[Data excerpts Boundary: Start]

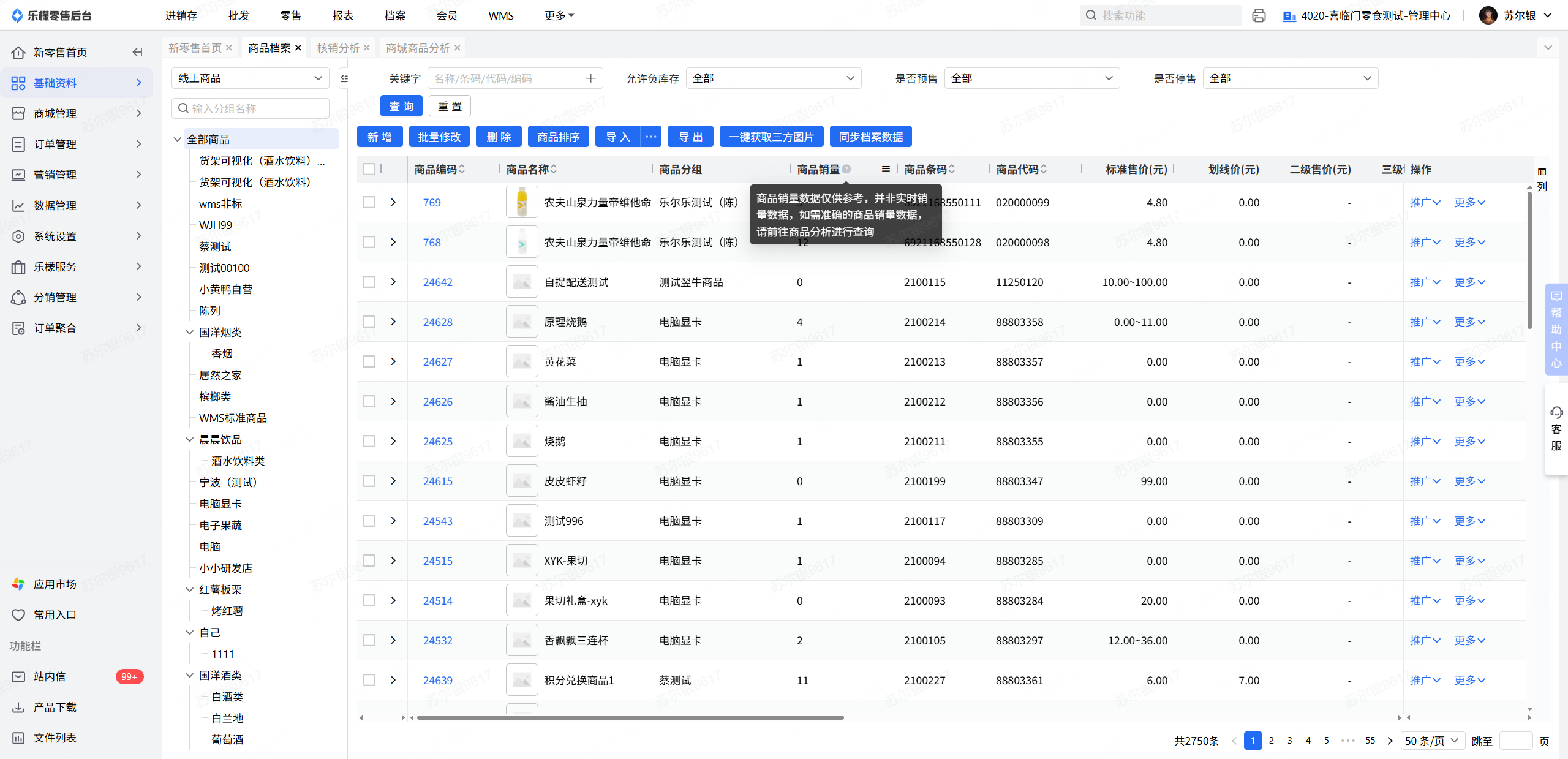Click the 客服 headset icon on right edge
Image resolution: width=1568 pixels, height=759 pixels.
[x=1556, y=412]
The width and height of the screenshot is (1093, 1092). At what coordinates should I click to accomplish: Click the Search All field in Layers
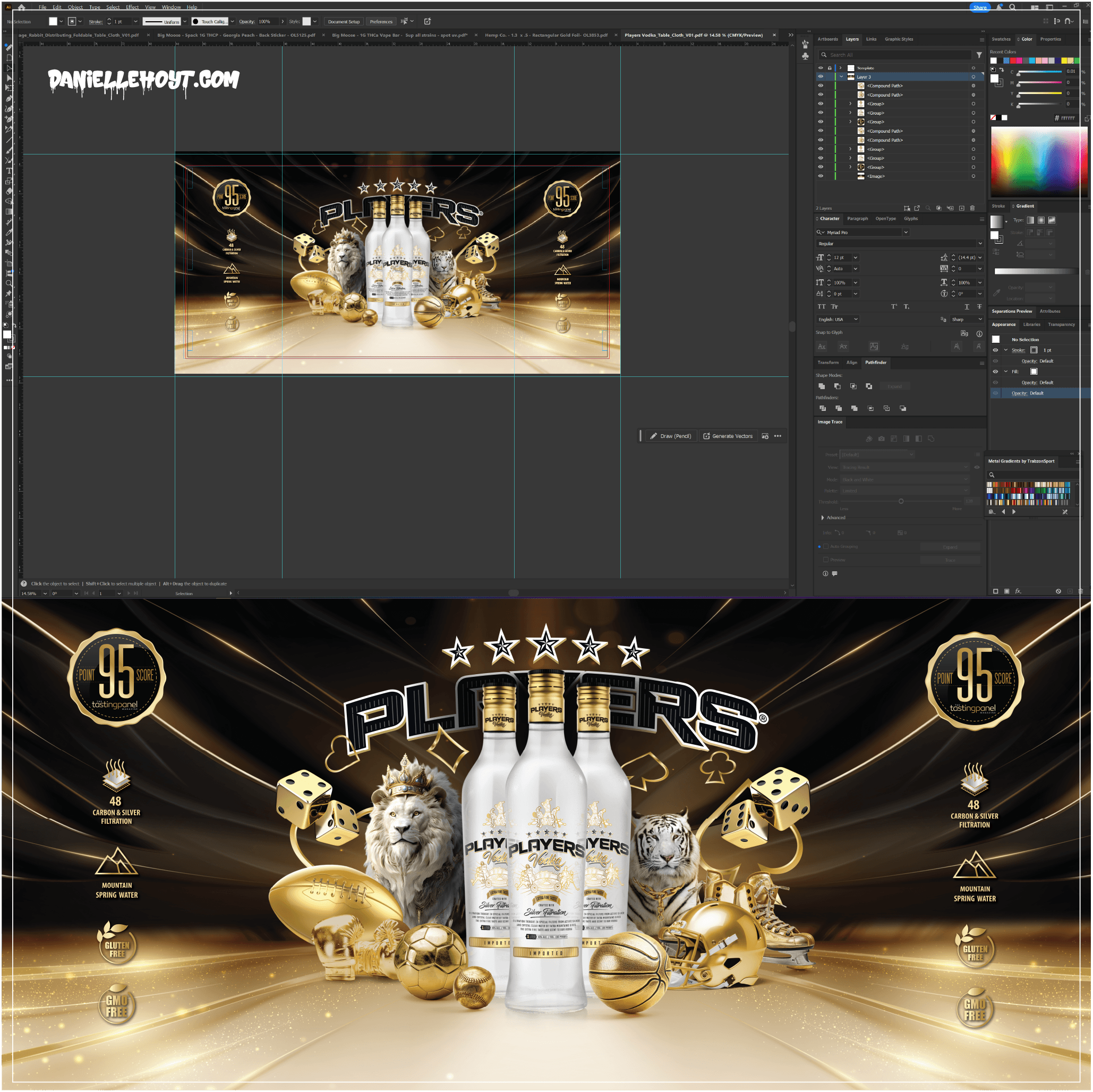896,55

[Data excerpts Boundary: End]

__Aim of the exercise__
An exact copy of the lines from the one with "The width and" through the last line of the records, inclusive, is required, with all pictures left out.

__Response to the task__
The width and height of the screenshot is (1093, 1092). At what coordinates should I click to accomplish: Click the Search All field in Layers
896,55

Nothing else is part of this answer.